政治の話にたとえると、よく小さい政府の方がいいと言われます。生物も小さい方が少ない資源に依存できるため、適応性に優れていると言えるでしょう。そして、小さな昆虫は多様な資源や環境と対峙するために、その技術開発も卓越しています。3億年という長い時間をかけて磨き抜いてきた技術の集積体が、実は昆虫と呼ばれるグループなのです。

嫌われ者のハエの幼虫であるウジは、さまざまな家畜の糞を微生物の力で堆肥に変えることができます。通常、完熟堆肥になるまでに2,3カ月かかります。ところが、堆肥にイエバエの卵をまいたところ2日後にウジがわいてきていろいろな分解酵素を出し、糞を食べて堆肥に変える。堆肥になるまでに、たった1週間しか、かからないのです。

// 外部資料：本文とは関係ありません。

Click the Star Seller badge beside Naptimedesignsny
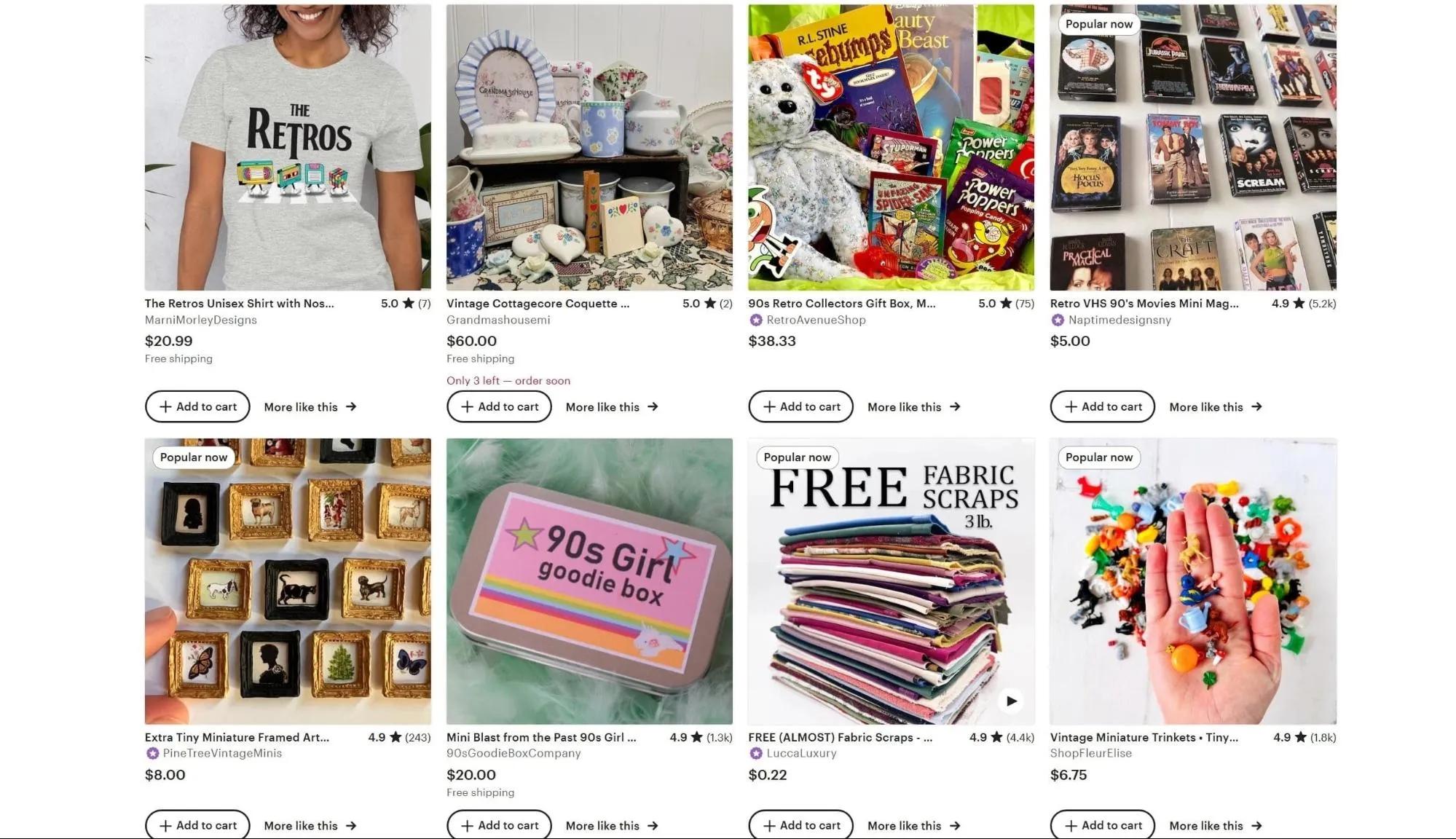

この速成完熟堆肥で有機農業を行い、宮崎県ではウジ虫もまた利用して地鶏を育てておいしいスモークチキンを作っていますよ。

忌み嫌われているウジから地鶏が育ち、地場産業に貢献しているのですね。。

この研究は、農業利用だけにとどまりません。菌だらけの糞に住むウジや昆虫からは、さまざまな抗菌性のタンパク質が既に発見されています。このタンパク質を使い、抗生物質に耐性を持つMRSA(黄色ブドウ球菌)のような細菌やウィルスに効く薬の開発も進んでいます。

最近、日本人の研究者がカイコのシルクタンパク質から、抗アレルギー性やUVカット作用、細胞の活性作用などの機能を見つけて、化粧品に応用したりしています。さらにアンチエイジング(抗加齢)や再生医療の原料にもなっているのです。

昆虫の力も素晴らしいですが、そこに着目した生物学者たちの感性がすごいですね。

なんでカビ菌だらけの糞の中で昆虫の幼虫たちは病気にならずに生きていけるのか。

カイコは、炎天下の桑畑で子孫のために糸を吐いて繭を作っている。それなら、いろいろな微生物対策、カビ対策、紫外線対策が施されているのではないか。彼らは、こう考えたのです。

生物多様性について考える際、生物そのものや生態系の保全は当然必要ですが、同じような感性で生物資源を持続可能な方法で利用することが必要なのです。

昆虫に象徴される生物の力に改めて向き合い、そのすごさを学ぶ。「いのちの力」を活かした循環型社会を作っていくことが、生物多様性を保全していくうえでもっとも大切なことです。